Description of the task
Your answer must consist solely of the line containing "Hébergement () (67, 2143)" and all subsequent lines through the end of the entries, reproduced exactly.

Dataset records:

<<<<

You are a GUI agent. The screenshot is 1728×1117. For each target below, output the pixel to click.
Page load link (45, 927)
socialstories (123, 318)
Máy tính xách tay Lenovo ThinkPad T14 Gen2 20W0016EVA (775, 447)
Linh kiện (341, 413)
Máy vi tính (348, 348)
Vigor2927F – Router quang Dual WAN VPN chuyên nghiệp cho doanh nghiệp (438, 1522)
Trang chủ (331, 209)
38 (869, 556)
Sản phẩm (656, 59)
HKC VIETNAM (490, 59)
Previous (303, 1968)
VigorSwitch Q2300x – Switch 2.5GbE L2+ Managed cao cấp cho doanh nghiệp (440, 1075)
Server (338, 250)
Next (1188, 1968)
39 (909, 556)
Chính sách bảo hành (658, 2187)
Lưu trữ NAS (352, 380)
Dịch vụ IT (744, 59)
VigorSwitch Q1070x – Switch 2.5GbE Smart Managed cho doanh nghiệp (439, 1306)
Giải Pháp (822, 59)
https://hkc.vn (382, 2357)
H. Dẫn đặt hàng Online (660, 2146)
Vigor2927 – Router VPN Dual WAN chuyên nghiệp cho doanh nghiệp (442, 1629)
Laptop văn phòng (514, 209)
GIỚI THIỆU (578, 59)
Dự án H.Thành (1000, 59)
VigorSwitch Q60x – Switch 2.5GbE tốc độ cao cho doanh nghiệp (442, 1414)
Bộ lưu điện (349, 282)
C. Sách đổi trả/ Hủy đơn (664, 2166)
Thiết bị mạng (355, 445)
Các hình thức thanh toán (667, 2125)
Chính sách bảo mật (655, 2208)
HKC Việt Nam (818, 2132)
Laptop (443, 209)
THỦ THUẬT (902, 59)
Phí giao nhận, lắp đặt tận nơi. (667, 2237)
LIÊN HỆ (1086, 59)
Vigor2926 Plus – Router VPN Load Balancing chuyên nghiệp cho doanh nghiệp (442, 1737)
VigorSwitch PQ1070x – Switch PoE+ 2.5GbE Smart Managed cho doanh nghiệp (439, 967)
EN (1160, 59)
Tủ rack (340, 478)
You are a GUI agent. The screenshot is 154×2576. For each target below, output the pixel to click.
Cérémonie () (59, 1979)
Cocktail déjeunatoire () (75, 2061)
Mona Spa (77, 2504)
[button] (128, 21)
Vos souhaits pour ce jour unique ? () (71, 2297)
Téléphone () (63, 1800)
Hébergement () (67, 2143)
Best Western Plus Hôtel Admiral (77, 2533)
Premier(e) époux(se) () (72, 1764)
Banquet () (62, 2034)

>>>>

Problem solution
Hébergement () (67, 2143)
Best Western Plus Hôtel Admiral (77, 2533)
Premier(e) époux(se) () (72, 1764)
Banquet () (62, 2034)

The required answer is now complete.